Despite the recognition of the importance, and a slew of programmes and projects focusing on watershed development, the scenario today is typified with a sense of lost focus and minimal effectiveness.
One of the major concerns that is gaining widespread acceptance, at least in the research community (and discussed at length in the TEEB report on wetlands) is that much of water resource development that have been undertaken to increase access to water have not given adequate consideration to harmful trade-offs with other services provided by wetlands, and many such conversions of wetlands have favoured provisioning services (notably food production) at the expense of losing or reducing delivery of regulating and supporting services. Given the often high values, and the diversity of ecosystem services provided by intact wetlands, and that a large proportion of these values are from services such as regulation of water flows, moderation of extreme events and water purification, the widespread and major losses of all types of inland and coastal wetlands have led to a situation where the ecosystem services of wetlands are poorly delivered to people.
Permitting the remaining wetlands to be converted or letting them degrade means further loss of their value to people. Such costs of inaction (or actions to convert wetlands) can be very high. Global research provides much needed evidence of this scenario which citizens of Chennai can well relate to: the loss of one hectare of wetland is estimated to correspond to an average increase in storm damage from specific storms of $33,000. The costs of just one summer flooding event in the UK, in 2007, are estimated at £3.2 billion ($ 5.2 billion), with damage and costs occurring largely in areas of former river floodplain converted through urban, industrial and infrastructure developments.
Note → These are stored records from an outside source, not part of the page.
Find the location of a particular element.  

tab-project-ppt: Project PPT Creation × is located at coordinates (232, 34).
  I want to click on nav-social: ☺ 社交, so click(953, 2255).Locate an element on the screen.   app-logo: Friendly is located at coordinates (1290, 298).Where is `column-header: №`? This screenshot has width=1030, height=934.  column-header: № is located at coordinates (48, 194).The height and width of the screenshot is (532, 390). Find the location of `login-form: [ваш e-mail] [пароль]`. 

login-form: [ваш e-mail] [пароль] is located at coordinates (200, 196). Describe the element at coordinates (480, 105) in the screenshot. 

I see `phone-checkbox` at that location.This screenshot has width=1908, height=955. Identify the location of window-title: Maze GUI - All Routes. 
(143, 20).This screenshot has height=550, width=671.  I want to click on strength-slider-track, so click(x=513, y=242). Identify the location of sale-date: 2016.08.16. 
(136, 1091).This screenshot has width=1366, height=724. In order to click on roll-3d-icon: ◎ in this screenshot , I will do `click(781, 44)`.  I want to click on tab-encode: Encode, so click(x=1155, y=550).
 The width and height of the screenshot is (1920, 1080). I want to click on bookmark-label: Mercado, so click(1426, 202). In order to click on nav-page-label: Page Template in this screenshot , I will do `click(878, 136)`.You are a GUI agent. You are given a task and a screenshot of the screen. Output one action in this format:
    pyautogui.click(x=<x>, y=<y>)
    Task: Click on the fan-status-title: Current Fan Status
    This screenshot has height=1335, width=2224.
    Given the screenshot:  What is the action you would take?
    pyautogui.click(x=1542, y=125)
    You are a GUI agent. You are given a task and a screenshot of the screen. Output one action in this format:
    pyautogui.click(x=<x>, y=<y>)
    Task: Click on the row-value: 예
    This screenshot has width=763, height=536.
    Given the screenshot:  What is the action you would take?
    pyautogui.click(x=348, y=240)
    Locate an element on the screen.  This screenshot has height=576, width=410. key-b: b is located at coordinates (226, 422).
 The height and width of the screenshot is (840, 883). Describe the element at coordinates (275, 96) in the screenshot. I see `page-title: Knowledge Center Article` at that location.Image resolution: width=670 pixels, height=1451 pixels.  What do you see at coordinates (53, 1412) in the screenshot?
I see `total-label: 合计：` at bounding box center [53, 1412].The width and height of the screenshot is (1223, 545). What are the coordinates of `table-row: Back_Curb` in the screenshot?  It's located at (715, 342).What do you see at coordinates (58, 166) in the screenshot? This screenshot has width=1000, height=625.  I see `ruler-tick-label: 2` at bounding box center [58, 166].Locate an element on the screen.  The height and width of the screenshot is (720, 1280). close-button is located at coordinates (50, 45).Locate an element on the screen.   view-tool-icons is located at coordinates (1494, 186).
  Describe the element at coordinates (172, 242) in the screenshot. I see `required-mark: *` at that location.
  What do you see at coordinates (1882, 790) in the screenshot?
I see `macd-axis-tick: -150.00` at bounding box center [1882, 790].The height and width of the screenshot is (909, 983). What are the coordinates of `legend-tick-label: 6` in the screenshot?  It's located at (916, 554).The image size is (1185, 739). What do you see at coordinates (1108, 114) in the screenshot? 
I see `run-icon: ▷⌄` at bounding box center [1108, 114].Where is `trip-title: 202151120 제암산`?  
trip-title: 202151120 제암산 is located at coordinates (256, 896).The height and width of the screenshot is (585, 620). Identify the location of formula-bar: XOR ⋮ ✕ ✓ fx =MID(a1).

When wetlands have been allowed to be lost or degraded, there is a second category of the cost of such inaction: the cost of restoration. Overall, whilst costs of restoration can be high, and require long term management investment, the resulting economic benefits to people can outweigh such costs. However, in general even with active restoration interventions, once wetlands have been disturbed, they either recover slowly (over decades or centuries) or move towards alternate states that differ from their original (pre-disturbance) state. Removing the stressors or pressures on the ecological character of existing wetlands is the best practice for preventing further loss and degradation. When this is not feasible or when degradation has already occurred, wetland restoration must be considered as a potential response option. Some wetland restoration efforts have failed due to, among other things, narrow objectives which focus on one benefit or a partial package of benefits. These failures, once accepted could form the bedrock for a more multi-purpose, scientific restoration of wetlands that are case specific. The commitments and obligations under the Ramsar Convention clearly mandate wise use and the avoidance of wetland loss and degradation as the first and highest priority. The Convention has also provided national governments and others with a framework on how to avoid, mitigate and compensate for wetland loss and degradation, which includes identification of the opportunities for wetland restoration.
The recently enacted National Wetland Rules are based on the principles outlined by the Ramsar Convention, and the State Wetland Authority of Tamil Nadu (constituted in 2016) cannot afford inaction.